I think the 1923 book called Come Hither is the best known.  It's a collection of de la Mare's favorites, arranged thematically, and features material from all over the place--medieval, Georgian, ballads, you name it.  One interesting thing about the collection is the footnotes, which take up nearly a third of the book, and contain not only odd details, but entire stories and poems too, and bits of old spells, folklore, and so on.  I had to keep two bookmarks in it.  The other thing about the book is the framing device--the poetry is all contained in a rather spooky story that turns it all into a book of spells or wisdom.  (My copy is an old prize copy stamped with the crest of Colet Court, the prep school for St. Paul's, where de la Mare went, which I guess explains why Colet Court would give it as a prize.  But probably half the schools in England were giving Come Hither as a prize back then.)  The book was something of a hit and was released in several editions.

I did not know before today that de la Mare also wrote quite a few ghost stories!  I'm going to have to track some down and read them. 

You can find a complete bibliography along with a good biographical sketch at The Poetry Foundation, so I encourage you to take a look at that.  It's quite likely that if you were given much poetry when you were young, you will remember some of his poems as ones you have read.

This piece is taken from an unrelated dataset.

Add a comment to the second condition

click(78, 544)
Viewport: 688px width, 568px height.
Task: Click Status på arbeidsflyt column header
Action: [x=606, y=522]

I've included de la Mare's best-known poem for you:

THE LISTENERS
      Is there anybody there?' said the Traveller,
      Knocking on the moonlit door;
      And his horse in the silence champ'd the grasses
      Of the forest's ferny floor:
      And a bird flew up out of the turret,
      Above the Traveller's head:
      And he smote upon the door again a second time;
      'Is there anybody there?' he said.
      But no one descended to the Traveller;
      No head from the leaf-fringed sill
      Lean'd over and look'd into his grey eyes,
      Where he stood perplex'd and still.
      But only a host of phantom listeners
      That dwelt in the lone house then
      Stood listening in the quiet of the moonlight
      To that voice from the world of men:
      Stood thronging the faint moonbeams on the dark stair,
      That goes down to the empty hall,
      Hearkening in an air stirr'd and shaken
      By the lonely Traveller's call.
      And he felt in his heart their strangeness,
      Their stillness answering his cry,
      While his horse moved, cropping the dark turf,
      'Neath the starr'd and leafy sky;
      For he suddenly smote on the door, even
      Louder, and lifted his head:--
      'Tell them I came, and no one answer'd,
      That I kept my word,' he said.
      Never the least stir made the listeners,
      Though every word he spake
      Fell echoing through the shadowiness of the still house
      From the one man left awake:
      Ay, they heard his foot upon the stirrup,
      And the sound of iron on stone,
      And how the silence surged softly backward,
      When the plunging hoofs were gone.

Comments

  1. I'm not surprised I don't know de la Mare--I've never really been into poetry. The collection Come Hither sounds quite interesting, though. I love footnotes! :)

    ReplyDelete
  2. Well then this is the poetry collection for you! I too am not much on poetry, but it's a fascinating book.